Für mehr Journalisten bei „Geisterspielen“

Portrait von Günter Herkel

Günter Herkel lebt in Berlin und arbeitet als freier Medienjournalist für Branchenmagazine in Print und Rundfunk.
Foto: Jan-Timo Schaube

Wenn in fünf Wochen der Ball in der Bundesliga wieder rollt, droht sich das Bild zu wiederholen: Keine Zuschauer, nur eine Handvoll Sportreporter und Fotografen. Ein Bündnis aus dem Verband Deutscher Sportjournalisten (VDS), der dju in ver.di, DJV, BDZV und VDZ appelliert jetzt an die Entscheidungsträger der Politik sowie an die Deutsche Fußball-Liga (DFL), künftig wieder mehr Berichterstatter*innen zuzulassen.

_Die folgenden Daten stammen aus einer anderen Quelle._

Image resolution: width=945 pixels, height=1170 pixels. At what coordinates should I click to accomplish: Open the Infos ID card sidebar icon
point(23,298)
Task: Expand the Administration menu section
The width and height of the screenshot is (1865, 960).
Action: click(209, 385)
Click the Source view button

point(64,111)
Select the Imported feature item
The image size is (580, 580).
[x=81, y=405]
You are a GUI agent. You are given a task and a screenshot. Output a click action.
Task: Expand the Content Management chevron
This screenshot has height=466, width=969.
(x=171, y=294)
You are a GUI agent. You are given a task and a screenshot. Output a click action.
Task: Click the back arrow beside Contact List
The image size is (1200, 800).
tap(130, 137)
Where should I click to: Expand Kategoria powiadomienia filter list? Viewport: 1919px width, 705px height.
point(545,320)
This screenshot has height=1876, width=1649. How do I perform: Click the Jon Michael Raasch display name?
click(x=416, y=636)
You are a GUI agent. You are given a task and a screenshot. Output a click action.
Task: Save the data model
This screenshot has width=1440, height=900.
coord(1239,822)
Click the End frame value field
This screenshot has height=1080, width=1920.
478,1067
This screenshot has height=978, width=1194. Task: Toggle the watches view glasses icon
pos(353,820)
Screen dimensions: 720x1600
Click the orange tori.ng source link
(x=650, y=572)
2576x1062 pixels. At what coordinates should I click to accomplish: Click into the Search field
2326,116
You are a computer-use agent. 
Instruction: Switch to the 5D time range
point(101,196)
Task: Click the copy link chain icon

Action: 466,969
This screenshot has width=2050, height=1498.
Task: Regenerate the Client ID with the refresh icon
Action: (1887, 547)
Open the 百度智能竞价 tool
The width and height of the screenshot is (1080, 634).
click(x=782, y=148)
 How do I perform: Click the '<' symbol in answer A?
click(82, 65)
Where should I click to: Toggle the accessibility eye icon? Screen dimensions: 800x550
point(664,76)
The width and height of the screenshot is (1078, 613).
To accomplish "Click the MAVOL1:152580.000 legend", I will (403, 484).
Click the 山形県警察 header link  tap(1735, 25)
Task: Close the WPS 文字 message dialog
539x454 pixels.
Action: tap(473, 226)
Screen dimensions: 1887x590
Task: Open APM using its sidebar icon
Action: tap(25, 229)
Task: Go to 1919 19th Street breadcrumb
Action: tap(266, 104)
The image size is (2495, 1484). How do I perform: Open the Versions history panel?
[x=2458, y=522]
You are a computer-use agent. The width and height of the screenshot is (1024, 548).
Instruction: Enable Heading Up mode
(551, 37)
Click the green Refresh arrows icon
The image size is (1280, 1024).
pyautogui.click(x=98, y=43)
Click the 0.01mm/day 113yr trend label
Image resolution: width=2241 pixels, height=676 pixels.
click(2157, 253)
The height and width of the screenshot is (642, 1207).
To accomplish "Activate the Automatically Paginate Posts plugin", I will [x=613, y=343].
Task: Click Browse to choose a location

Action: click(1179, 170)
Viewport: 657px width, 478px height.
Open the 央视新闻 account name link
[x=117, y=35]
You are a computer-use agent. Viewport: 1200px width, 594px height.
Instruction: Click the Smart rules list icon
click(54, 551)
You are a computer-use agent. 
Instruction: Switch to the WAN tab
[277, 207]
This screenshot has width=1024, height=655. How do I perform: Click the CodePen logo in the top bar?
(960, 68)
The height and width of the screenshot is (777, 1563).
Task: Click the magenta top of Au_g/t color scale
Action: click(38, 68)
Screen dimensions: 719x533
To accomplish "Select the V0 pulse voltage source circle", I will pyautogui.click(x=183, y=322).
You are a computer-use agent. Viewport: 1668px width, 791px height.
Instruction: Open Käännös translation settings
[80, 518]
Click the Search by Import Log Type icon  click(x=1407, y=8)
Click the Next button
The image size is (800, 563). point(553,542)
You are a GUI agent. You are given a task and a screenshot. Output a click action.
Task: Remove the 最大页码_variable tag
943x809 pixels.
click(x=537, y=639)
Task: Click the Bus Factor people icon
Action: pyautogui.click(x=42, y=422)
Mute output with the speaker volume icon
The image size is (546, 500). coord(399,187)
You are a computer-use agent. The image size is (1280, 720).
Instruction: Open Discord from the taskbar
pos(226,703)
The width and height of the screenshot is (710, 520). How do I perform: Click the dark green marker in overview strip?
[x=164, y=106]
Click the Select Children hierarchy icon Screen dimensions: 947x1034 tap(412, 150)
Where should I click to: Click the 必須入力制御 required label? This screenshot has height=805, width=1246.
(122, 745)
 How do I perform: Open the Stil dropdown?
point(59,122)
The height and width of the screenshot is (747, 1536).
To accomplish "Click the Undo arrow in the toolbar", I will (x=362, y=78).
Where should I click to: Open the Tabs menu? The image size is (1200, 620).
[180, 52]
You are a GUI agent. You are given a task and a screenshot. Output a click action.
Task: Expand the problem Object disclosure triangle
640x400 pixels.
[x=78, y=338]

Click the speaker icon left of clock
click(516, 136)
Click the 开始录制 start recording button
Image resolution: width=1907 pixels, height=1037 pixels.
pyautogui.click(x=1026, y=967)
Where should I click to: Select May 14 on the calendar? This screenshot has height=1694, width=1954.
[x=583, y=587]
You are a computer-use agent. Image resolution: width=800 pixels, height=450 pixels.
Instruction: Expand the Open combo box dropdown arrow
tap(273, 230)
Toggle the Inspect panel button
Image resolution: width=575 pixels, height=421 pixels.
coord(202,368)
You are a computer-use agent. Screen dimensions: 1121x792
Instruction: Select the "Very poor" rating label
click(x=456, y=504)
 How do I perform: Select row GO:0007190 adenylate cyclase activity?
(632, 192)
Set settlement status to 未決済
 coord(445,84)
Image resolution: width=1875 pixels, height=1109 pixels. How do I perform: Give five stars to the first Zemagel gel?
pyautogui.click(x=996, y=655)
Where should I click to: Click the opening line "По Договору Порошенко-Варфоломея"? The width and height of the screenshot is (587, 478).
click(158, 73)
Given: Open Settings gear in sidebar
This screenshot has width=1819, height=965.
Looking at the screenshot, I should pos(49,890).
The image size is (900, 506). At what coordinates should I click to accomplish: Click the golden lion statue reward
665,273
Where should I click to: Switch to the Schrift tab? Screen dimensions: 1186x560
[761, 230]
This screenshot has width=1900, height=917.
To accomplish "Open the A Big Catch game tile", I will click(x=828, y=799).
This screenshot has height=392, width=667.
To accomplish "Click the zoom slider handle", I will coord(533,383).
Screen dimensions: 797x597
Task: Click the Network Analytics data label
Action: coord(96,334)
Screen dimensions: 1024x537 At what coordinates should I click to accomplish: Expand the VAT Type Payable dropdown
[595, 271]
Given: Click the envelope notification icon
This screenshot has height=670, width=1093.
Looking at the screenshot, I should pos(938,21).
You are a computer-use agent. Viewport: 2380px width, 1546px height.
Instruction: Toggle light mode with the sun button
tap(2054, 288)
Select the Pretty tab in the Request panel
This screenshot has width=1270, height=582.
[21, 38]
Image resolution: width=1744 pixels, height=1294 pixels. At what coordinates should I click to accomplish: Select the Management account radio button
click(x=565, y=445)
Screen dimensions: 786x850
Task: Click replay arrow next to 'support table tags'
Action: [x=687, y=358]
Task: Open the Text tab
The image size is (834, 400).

Die Corona-Pandemie hat auch den Sportjournalismus in eine tiefe Krise gestürzt. Wo kein Sport stattfindet, fällt auch die Berichterstattung weitgehend aus. Aufgrund von überstrengen Hygienekonzepten wurden selbst bei Bundesliga-„Geisterspielen“ die meisten Reporter*innen, vor allem die freien Fotograf*innen,  aus den Stadien ausgesperrt.

Am 10. August zeigten die Gesundheitsminister der Länder der Deutschen Fußball-Liga (DFL) die Rote Karte. Damit hat sich die Diskussion um das neue Hygienekonzept der DFL erst einmal bis Ende Oktober erledigt. Zumindest, was den Start der neuen Bundesliga-Saison 2020/21 am 18. September mit Zuschauern angeht. Wohl auch angesichts steigender Infektionszahlen dürften sich die Fans auf unabsehbare Zeit mit „Geisterspielen“ abfinden müssen.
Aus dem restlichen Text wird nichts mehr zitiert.